Group normalization (GroupNorm), proposed by Wu and He in 2018, divides channels into groups and computes normalization statistics within each group for each sample. It can be seen as a middle ground between LayerNorm (one group containing all channels) and InstanceNorm (each channel in its own group).
GroupNorm is particularly valuable in computer vision tasks where memory constraints force the use of small batch sizes (for example, in object detection and video classification). On ResNet-50 trained on ImageNet with a batch size of 2, GroupNorm achieved 10.6% lower error than the equivalent BatchNorm model.
Root mean square layer normalization (RMSNorm), introduced by Zhang and Sennrich in 2019, simplifies LayerNorm by removing the mean-centering step. Instead of subtracting the mean and dividing by the standard deviation, RMSNorm divides activations only by their root mean square:
x' = x / RMS(x), where RMS(x) = sqrt((1/n) * sum(x_i^2))
The authors hypothesized that the re-centering component of LayerNorm is not essential, and experiments confirmed that RMSNorm achieves comparable performance while reducing computational overhead by 7% to 64% depending on the model. RMSNorm has been adopted in several prominent large language models, including LLaMA and its successors.
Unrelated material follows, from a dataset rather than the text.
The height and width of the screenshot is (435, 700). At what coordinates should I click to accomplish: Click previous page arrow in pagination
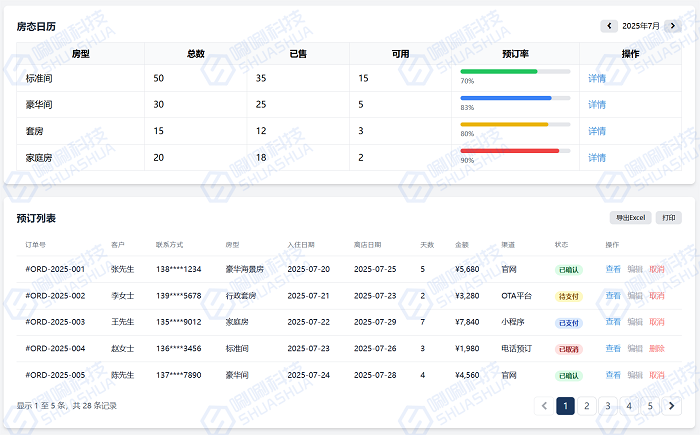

| Normalization layer | Normalizes over | Batch dependent | Typical use case | Introduced |
|---|---|---|---|---|
| Batch normalization | Batch + spatial | Yes | CNNs with large batches | Ioffe and Szegedy, 2015 |
| Layer normalization | All neurons in a layer | No | Transformers, RNNs | Ba, Kiros, and Hinton, 2016 |
| Instance normalization | Single channel, single sample | No | Style transfer, GANs | Ulyanov, Vedaldi, and Lempitsky, 2016 |
| Group normalization | Groups of channels, single sample | No | CNNs with small batches | Wu and He, 2018 |
| RMSNorm | All neurons (RMS only) | No | Large language models | Zhang and Sennrich, 2019 |
Normalization, whether applied to the input data or through internal network layers, consistently accelerates training and improves convergence. The main mechanisms are:
Empirical studies have shown that networks trained with BatchNorm can reach the same accuracy in a fraction of the training steps required without it. Similarly, choosing the right input normalization scheme can reduce the number of epochs needed for convergence by an order of magnitude for algorithms like stochastic gradient descent.
In database design, "normalization" refers to the process of organizing a relational database to reduce redundancy and improve data integrity. This is an entirely different concept from normalization in machine learning. Database normalization follows a series of "normal forms" (1NF, 2NF, 3NF, BCNF, and higher) that define rules about how data should be divided across tables and how relationships should be structured. While both uses of the term involve imposing structure and consistency, they operate in completely different domains.
Imagine you and your friends are comparing how far you can throw a ball, how fast you can run, and how many pushups you can do. The throwing distances are in meters, the running speed is in seconds, and pushups are just a count. If you try to add all three numbers together to pick a winner, the throwing distance (maybe 30 meters) would matter way more than the pushups (maybe 10). That is not fair.
Normalization is like converting each score to a number between 0 and 10 so every activity counts equally. The fastest runner gets a 10, the slowest gets a 0, and everyone else falls in between. Now when you add up the scores, no single activity can unfairly dominate.
In machine learning, computers face the same problem. Different measurements can have wildly different ranges, and normalization makes them all comparable so the computer can learn from every measurement equally.